**How to complete this task**
Starting at the first line of the data and ending at the line with "杭州楼盘房价大全 (121, 2562)", copy each line exactly. Include both of those lines, but no pictures.

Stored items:
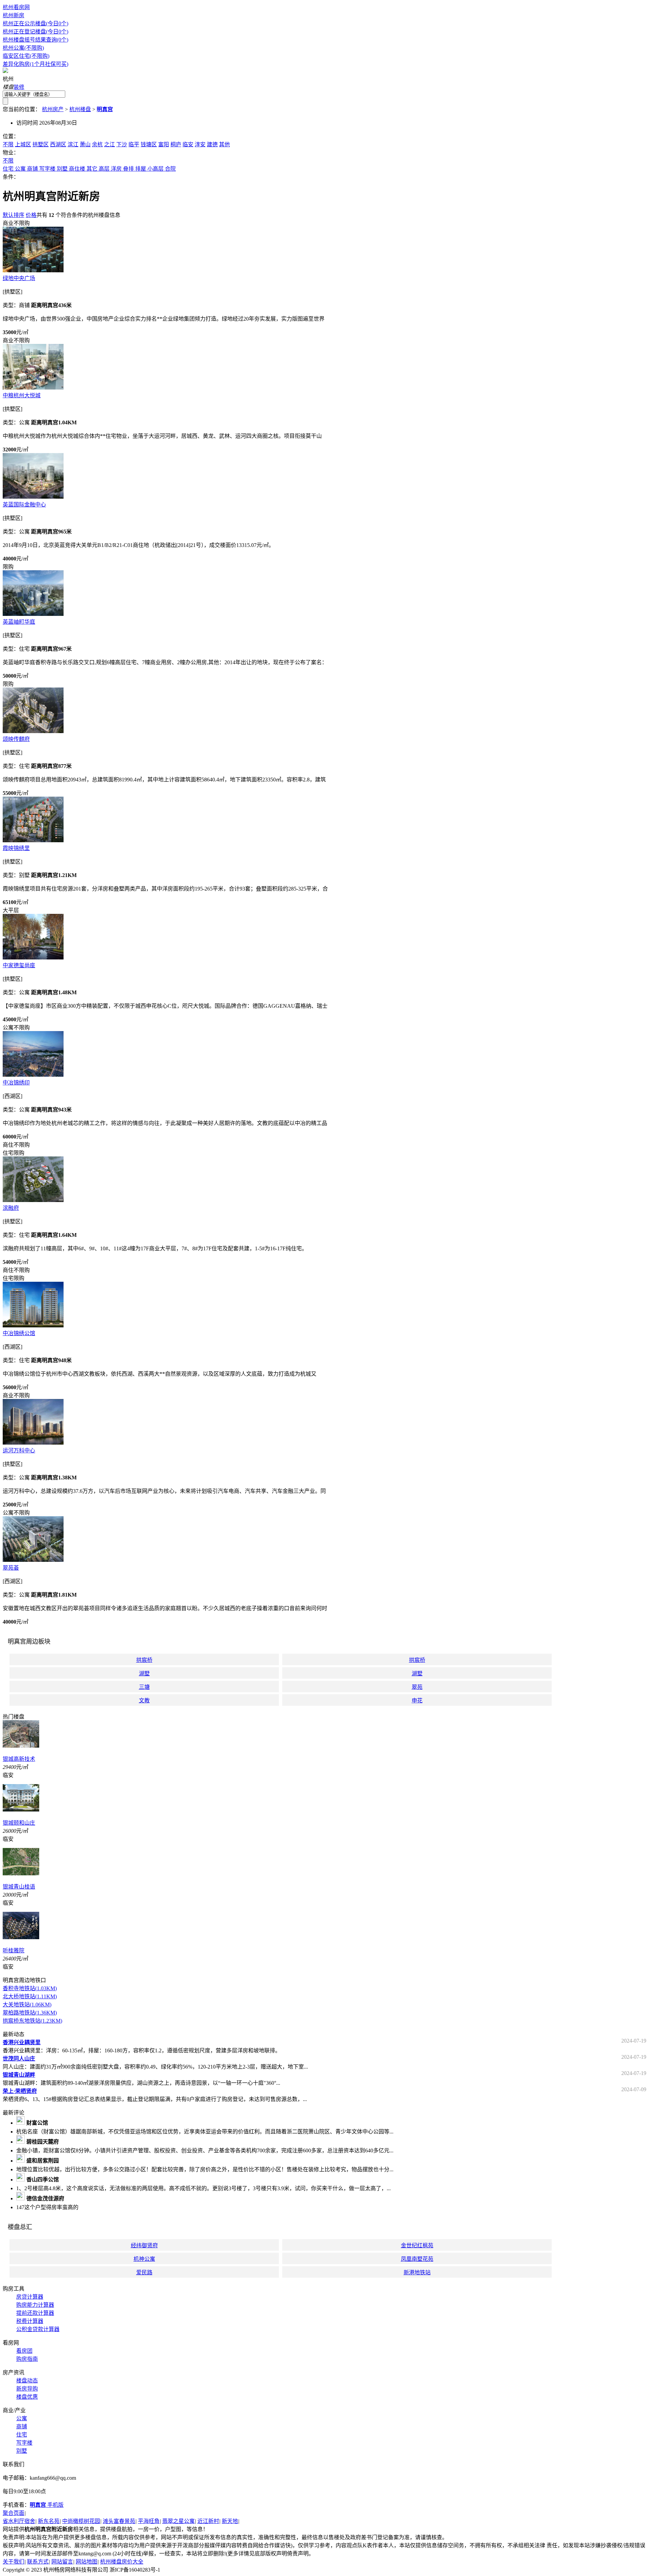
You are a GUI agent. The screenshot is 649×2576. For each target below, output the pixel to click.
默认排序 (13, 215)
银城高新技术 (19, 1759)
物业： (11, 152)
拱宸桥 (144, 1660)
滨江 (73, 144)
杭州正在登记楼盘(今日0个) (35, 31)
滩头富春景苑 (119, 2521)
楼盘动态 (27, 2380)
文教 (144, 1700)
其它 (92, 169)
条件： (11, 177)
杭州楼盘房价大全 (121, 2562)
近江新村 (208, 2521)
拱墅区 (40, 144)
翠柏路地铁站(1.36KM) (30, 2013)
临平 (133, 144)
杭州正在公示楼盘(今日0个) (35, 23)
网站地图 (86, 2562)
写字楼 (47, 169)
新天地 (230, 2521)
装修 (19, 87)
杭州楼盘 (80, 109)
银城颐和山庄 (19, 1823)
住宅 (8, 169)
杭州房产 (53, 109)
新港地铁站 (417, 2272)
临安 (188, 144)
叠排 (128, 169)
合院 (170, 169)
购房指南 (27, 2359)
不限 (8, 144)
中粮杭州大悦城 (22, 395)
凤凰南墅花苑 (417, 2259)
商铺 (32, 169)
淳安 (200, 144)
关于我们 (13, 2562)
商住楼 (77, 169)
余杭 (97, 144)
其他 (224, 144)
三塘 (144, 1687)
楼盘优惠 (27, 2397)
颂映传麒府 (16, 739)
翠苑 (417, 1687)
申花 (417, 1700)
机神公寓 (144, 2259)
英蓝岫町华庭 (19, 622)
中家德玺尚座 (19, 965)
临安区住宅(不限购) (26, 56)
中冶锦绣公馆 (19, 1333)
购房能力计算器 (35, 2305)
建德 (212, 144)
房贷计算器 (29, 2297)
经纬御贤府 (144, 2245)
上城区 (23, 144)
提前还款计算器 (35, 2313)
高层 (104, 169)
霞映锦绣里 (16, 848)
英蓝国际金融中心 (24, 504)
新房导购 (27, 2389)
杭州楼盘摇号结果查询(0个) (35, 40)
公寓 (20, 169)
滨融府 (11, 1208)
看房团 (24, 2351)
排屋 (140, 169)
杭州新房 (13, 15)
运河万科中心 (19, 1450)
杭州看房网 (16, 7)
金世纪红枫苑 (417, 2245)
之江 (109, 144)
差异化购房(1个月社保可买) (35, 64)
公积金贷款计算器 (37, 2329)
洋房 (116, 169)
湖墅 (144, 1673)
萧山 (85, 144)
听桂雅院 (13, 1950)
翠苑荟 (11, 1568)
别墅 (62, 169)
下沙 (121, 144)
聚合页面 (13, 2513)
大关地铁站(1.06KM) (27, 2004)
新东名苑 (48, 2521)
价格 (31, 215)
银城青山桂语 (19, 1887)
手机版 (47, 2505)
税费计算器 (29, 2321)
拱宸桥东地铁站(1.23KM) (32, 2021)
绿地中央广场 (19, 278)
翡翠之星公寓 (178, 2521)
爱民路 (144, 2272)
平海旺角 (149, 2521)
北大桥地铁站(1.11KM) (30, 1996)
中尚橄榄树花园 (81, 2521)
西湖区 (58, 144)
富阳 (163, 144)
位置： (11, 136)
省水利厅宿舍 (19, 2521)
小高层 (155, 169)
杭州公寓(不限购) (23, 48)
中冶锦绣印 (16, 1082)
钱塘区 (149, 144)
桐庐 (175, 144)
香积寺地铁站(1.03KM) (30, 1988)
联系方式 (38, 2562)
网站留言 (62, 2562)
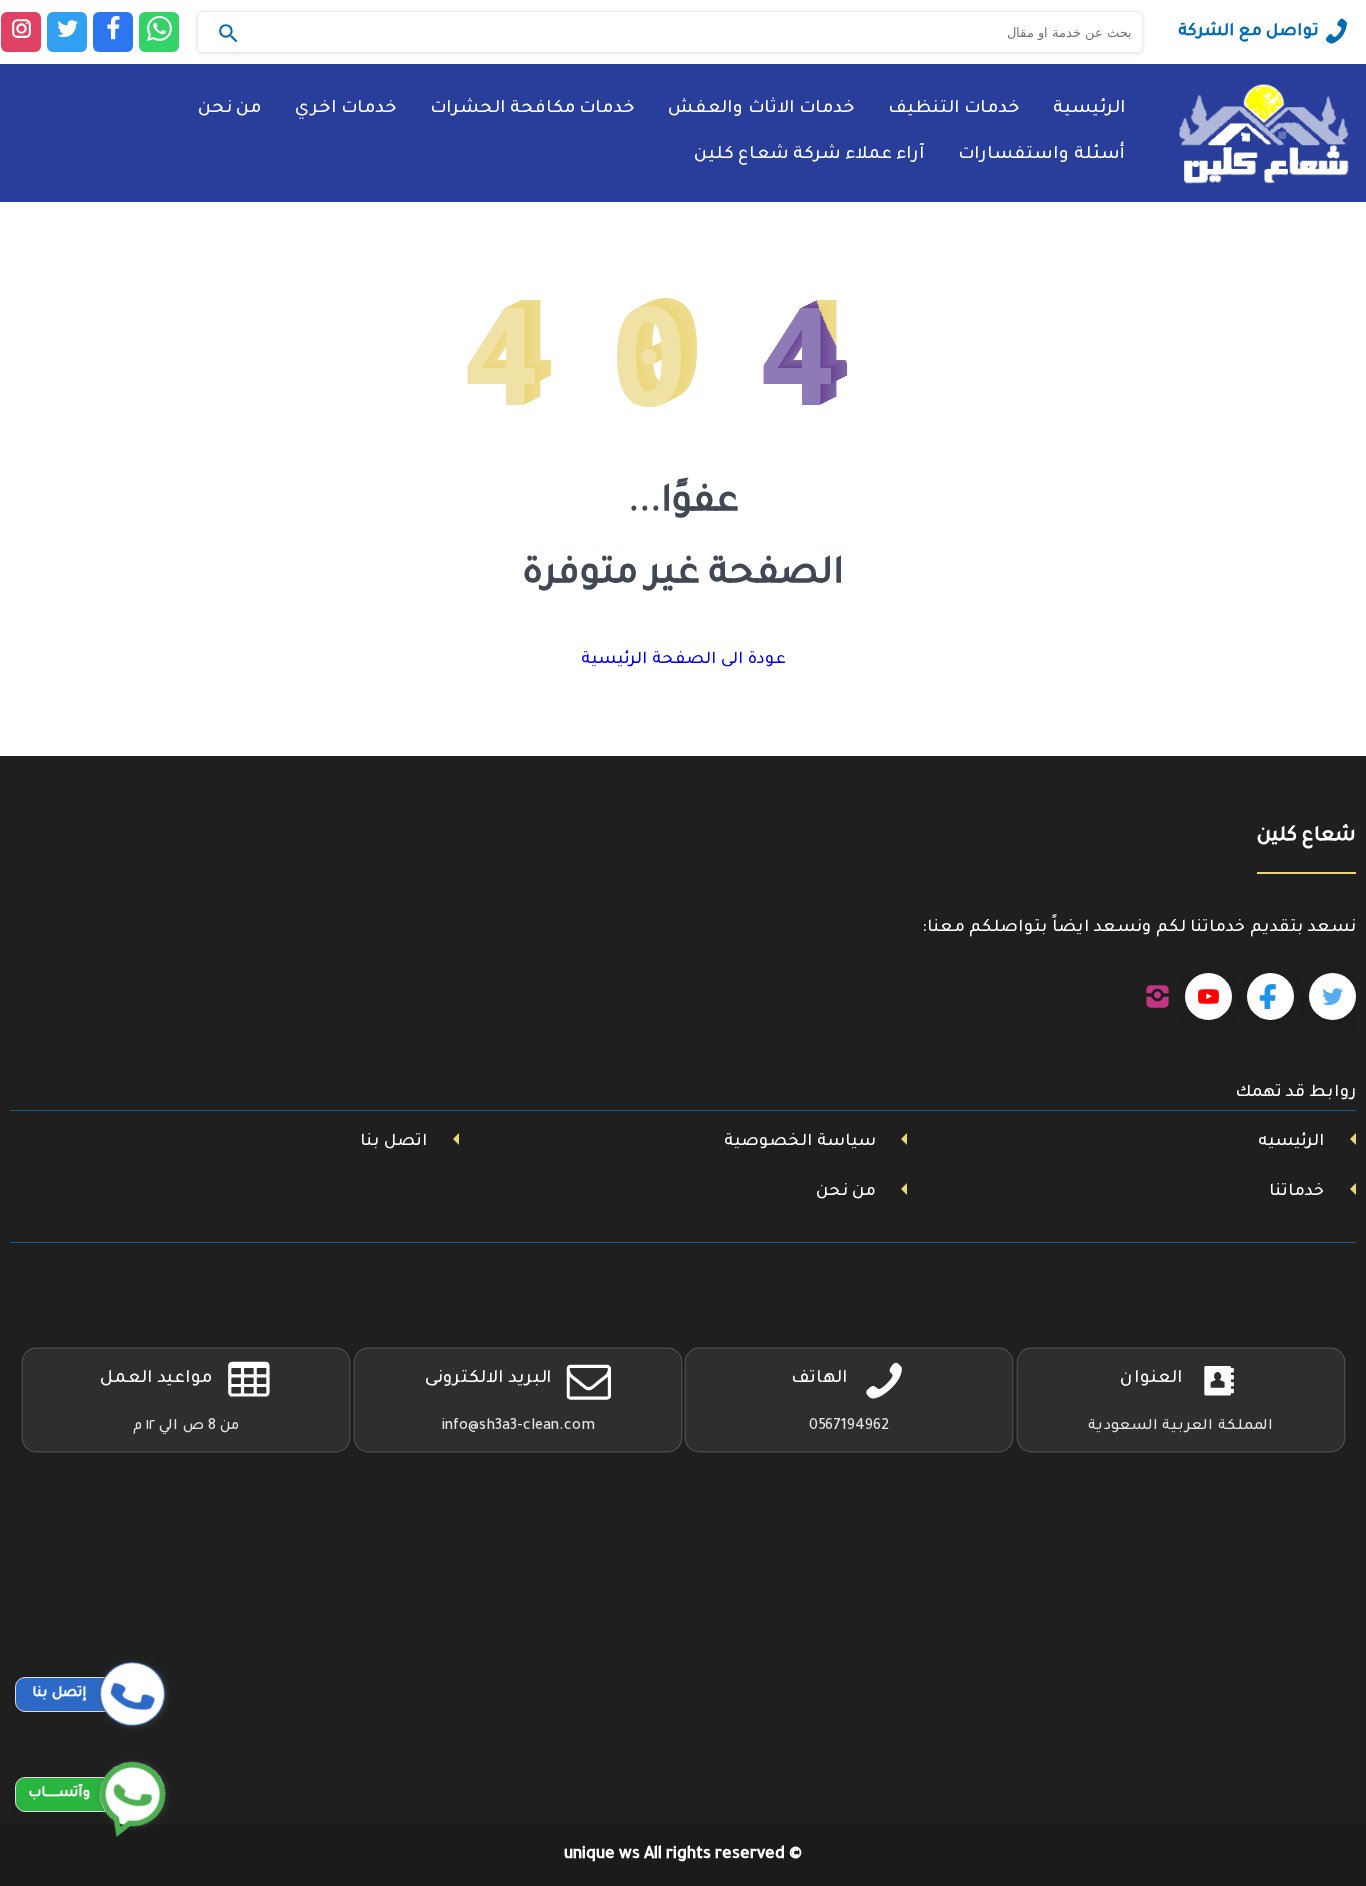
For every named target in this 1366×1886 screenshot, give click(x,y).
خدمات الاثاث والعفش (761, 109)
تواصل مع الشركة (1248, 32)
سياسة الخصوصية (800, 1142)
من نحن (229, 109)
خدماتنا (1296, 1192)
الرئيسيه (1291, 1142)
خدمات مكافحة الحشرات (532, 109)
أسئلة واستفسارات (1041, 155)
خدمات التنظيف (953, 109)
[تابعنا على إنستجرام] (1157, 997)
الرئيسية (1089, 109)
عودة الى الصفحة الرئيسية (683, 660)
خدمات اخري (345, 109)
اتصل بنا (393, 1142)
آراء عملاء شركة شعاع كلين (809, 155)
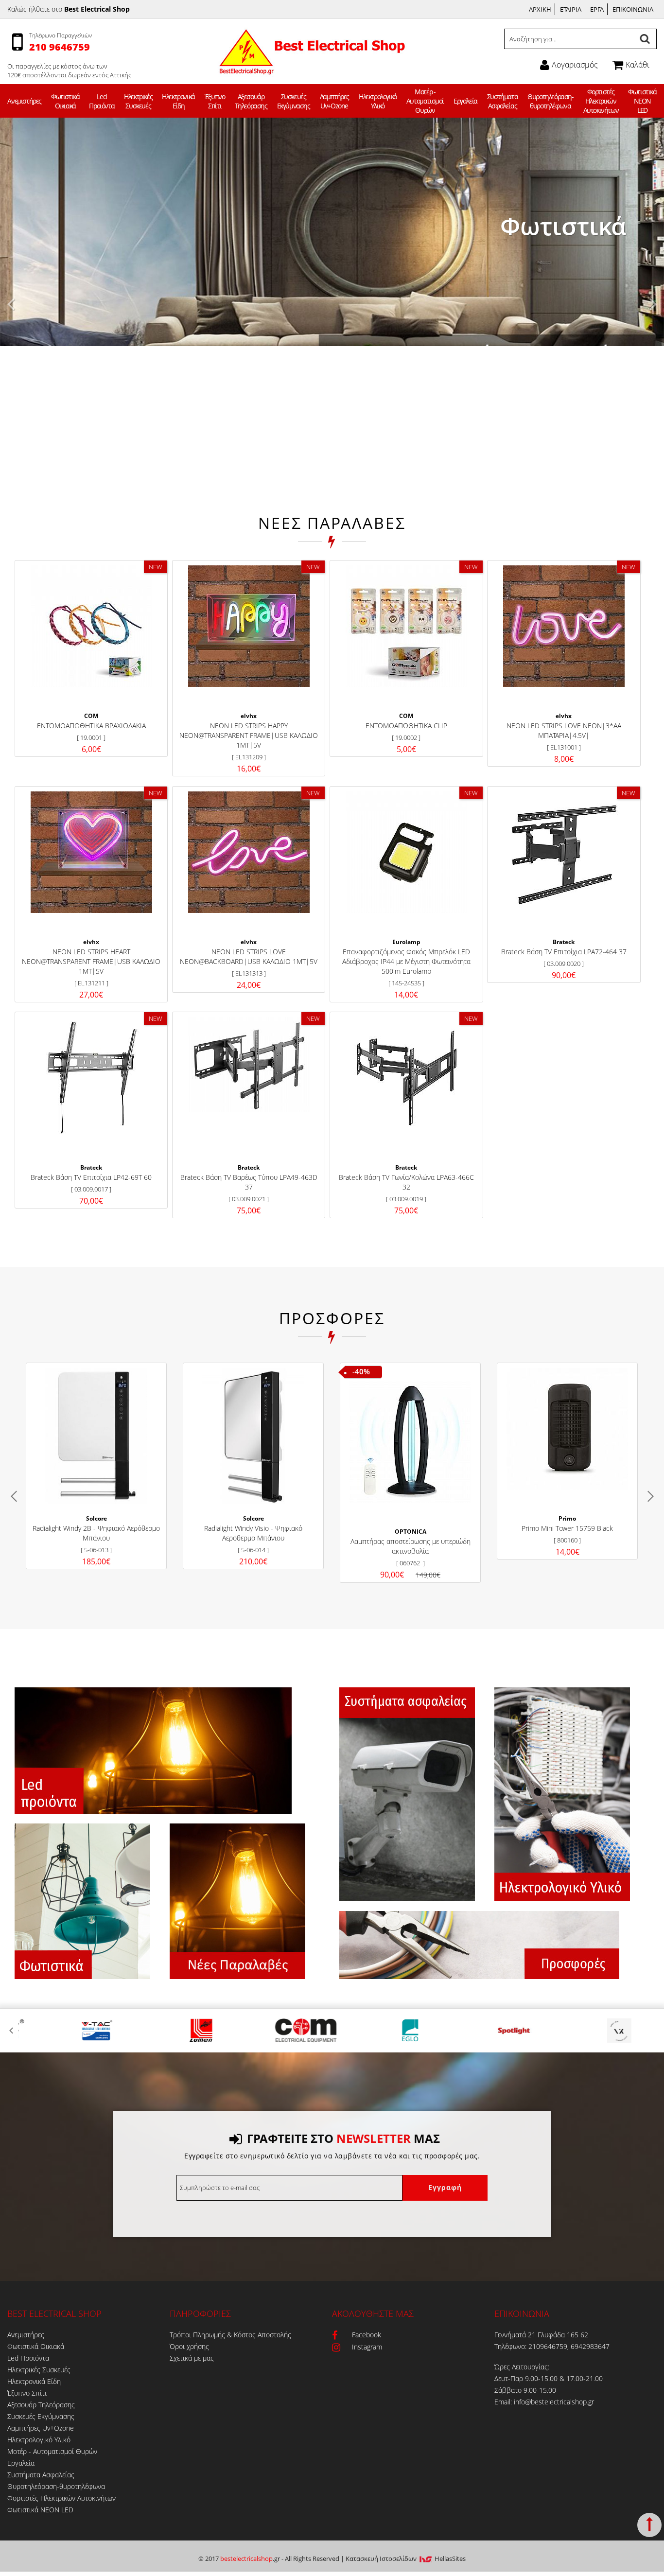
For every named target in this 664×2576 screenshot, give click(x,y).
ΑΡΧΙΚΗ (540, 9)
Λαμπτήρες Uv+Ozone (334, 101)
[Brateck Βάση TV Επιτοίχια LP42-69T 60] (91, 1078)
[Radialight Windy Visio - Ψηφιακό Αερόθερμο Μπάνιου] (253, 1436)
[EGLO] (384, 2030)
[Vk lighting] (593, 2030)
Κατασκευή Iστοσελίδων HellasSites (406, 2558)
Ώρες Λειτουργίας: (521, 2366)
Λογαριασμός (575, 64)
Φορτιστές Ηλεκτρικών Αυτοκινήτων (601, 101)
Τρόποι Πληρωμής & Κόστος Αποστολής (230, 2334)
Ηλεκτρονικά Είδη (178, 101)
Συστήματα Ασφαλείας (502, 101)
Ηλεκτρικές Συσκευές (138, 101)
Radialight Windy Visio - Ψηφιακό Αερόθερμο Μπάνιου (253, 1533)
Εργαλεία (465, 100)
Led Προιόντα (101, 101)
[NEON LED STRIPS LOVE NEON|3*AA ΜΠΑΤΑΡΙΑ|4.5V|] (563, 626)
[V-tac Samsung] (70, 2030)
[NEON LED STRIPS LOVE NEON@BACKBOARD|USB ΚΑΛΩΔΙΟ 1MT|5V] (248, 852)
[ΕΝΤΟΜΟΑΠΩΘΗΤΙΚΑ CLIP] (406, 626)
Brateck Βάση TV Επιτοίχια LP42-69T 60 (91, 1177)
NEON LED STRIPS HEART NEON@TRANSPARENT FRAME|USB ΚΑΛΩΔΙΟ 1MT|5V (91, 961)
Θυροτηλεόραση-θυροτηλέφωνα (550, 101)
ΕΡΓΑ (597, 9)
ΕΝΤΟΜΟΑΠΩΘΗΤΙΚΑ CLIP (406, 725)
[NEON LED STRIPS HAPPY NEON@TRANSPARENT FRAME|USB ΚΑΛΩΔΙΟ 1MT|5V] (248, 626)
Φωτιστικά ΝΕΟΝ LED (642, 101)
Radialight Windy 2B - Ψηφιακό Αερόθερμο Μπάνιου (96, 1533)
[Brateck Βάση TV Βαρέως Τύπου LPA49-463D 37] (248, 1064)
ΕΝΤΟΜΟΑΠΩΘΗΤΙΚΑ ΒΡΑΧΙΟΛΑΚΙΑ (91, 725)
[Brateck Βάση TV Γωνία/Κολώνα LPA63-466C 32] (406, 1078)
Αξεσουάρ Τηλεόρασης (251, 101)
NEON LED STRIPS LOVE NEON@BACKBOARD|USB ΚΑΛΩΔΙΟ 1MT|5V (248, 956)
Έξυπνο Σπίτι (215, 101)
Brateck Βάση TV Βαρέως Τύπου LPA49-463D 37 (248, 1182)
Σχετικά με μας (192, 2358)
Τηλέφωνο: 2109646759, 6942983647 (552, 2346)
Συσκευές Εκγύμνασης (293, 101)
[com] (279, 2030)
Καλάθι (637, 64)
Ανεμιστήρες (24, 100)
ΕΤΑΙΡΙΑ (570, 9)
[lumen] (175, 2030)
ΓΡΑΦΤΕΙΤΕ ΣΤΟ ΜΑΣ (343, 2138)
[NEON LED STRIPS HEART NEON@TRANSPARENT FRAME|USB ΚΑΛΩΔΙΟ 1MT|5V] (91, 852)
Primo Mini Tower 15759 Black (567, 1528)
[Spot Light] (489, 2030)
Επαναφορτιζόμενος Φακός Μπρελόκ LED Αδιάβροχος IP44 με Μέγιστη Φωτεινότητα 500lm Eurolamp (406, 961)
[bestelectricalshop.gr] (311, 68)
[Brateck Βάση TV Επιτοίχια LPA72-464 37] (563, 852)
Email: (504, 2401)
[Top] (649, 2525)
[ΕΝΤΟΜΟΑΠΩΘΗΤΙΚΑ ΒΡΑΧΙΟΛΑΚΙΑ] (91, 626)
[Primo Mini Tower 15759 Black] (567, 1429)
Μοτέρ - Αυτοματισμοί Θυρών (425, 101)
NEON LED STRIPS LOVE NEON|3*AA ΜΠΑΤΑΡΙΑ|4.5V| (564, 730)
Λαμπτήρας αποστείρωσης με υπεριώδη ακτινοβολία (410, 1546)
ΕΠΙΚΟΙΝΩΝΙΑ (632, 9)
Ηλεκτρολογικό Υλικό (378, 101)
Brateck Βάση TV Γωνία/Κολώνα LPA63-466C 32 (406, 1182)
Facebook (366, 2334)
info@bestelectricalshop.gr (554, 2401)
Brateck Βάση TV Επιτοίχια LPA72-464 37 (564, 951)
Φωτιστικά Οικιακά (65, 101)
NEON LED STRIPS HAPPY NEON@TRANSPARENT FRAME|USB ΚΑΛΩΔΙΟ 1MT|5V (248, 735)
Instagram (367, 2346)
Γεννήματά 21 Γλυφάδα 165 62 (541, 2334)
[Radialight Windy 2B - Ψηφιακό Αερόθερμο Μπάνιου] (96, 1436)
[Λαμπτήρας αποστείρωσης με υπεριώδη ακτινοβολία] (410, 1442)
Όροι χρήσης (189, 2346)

**Result of this task**
You are a GUI agent. The screenshot is 649×2576. For each target below, output the pixel to click.
默认排序 (13, 215)
银城高新技术 (19, 1759)
物业： (11, 152)
拱宸桥 (144, 1660)
滨江 (73, 144)
杭州正在登记楼盘(今日0个) (35, 31)
滩头富春景苑 (119, 2521)
楼盘动态 (27, 2380)
文教 (144, 1700)
其它 (92, 169)
条件： (11, 177)
杭州楼盘房价大全 (121, 2562)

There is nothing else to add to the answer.